Im Blut der Taucher reichert sich dabei soviel Stickstoff an, wie das Blut überhaupt aufnehmen kann. Diese Anreicherung bleibt dann über die Zeit des gesamten Aufenthalts in der Tiefe stabil auf diesem Niveau. Bei einer Tiefe von sieben Metern, auf der Fain und Cantrell sich aufhielten, ist das in der Regel noch nicht problematisch.

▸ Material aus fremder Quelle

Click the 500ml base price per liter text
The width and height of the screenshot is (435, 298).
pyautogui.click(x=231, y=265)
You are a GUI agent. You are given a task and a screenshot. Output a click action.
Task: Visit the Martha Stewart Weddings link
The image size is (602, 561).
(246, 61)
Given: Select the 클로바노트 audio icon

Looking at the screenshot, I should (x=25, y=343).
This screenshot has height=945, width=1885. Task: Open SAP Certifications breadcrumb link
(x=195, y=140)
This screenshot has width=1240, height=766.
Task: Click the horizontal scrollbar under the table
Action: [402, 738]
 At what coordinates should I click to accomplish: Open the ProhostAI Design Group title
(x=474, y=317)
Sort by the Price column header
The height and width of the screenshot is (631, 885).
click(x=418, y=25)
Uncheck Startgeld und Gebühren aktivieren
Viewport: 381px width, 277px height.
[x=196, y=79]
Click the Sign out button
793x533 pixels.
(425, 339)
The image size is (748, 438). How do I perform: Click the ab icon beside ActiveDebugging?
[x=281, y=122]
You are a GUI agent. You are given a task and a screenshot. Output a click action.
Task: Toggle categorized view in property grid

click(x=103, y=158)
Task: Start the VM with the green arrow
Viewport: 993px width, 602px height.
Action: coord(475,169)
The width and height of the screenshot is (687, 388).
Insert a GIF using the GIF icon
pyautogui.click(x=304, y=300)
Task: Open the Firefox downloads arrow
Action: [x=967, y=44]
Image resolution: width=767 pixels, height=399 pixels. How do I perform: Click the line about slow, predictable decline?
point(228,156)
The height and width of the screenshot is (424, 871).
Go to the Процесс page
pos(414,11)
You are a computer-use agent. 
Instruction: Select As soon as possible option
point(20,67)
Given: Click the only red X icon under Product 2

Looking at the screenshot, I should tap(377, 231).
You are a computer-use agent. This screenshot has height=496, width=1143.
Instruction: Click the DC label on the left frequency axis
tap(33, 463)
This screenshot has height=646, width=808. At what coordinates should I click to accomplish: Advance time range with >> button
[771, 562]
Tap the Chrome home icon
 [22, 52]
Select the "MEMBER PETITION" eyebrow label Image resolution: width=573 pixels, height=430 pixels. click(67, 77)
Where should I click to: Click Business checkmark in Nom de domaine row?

USA Dozenten auf gutem Weg zum Unterwasser-Weltrekord Bruce Cantrell und Jessica Fain
Durch die Einstiegsluke ins Labor. Auch Pizza und frische Kleidung kommen hier hinein - natürlich wasserdicht verpacktBild: picture-alliance/dpa/Jules' Undersea Lodge/Handout

Geringe Gefahr von Tiefenrausch und Taucherkrankheit

Erst ab einer Tiefe von 20 bis 30 Metern entfaltet Stickstoff eine toxische Wirkung. So kann dann ein Tiefenrausch eintreten: Die Taucher verfallen in einen euphorischen Zustand, bekommen einen "Tunnelblick" und nehmen nicht mehr alles um sich herum wahr.

Ein zweites medizinisches Problem ergibt sich beim sogenannten Austauchen, also dem Tauchvorgang, bei dem die Taucher ihren Weg von dem Unterwasserlabor bis zur Wassseroberfläche zurücklegen: Nimmt der Druck der Umgebung zu schnell ab, kann der Stickstoff aus dem Blut nicht schnell genug durch den Lungenkreislauf in die Lunge gelangen und abgeatmet werden. Im schlimmsten Fall perlt der Stickstoff dann aus, wie etwa Kohlendioxid aus einer Mineralwasserflasche, die man öffnet. Die Folge kann zum Beispiel eine Lungenembolie sein - und daraus folgend auch ein Herzinfarkt.

Aber auch diese Gefahr ist bei einem Langzeitaufenthalt in sieben Metern Tiefe ziemlich gering: Haben die Taucher einmal ihre volle Sättigung erreicht, kommt durch eine längere Aufenthaltszeit nicht noch mehr Stickstoff hinzu. Nehmen sie sich dann für das Austauchen genug Zeit und halten sich an die üblichen Austauch-Regeln, passiert auch hier nichts.

Langeweile kam nicht auf

Die Leistung des Langzeitversuchs liegt also weniger im Aushalten der Druckverhältnisse als vielmehr im Ertragen der psychischen Belastung. Wenn man zweieinhalb Monate in einem Metallfass unter Wasser gefangen ist, braucht man starke Nerven.

Aber auch das verlangte den beiden Rekordhaltern nicht all zu viel ab: Sie konnten zwischendurch in der Taucherglocke Besucher empfangen und standen zudem über das Internet, Gegensprechanlagen und Telefon mit der Außenwelt in einem regen Austausch. Auch beantworteten die beiden regelmäßig Briefe von interessierten Schülern.

Fain und Cantrell hielten per Konferenzschaltung aus dem Labor sogar wöchentliche Unterrichtsstunden für Schüler ab, bekamen zu Halloween Süßigkeiten per Kurier geschickt und drehten einen Horror-Kurzfilm. Sogar der Astronaut Buzz Aldrin – der zweite Mensch der nach Neil Armstrong den Mond betreten hat - stattete ihnen in der Tiefe einen Besuch ab.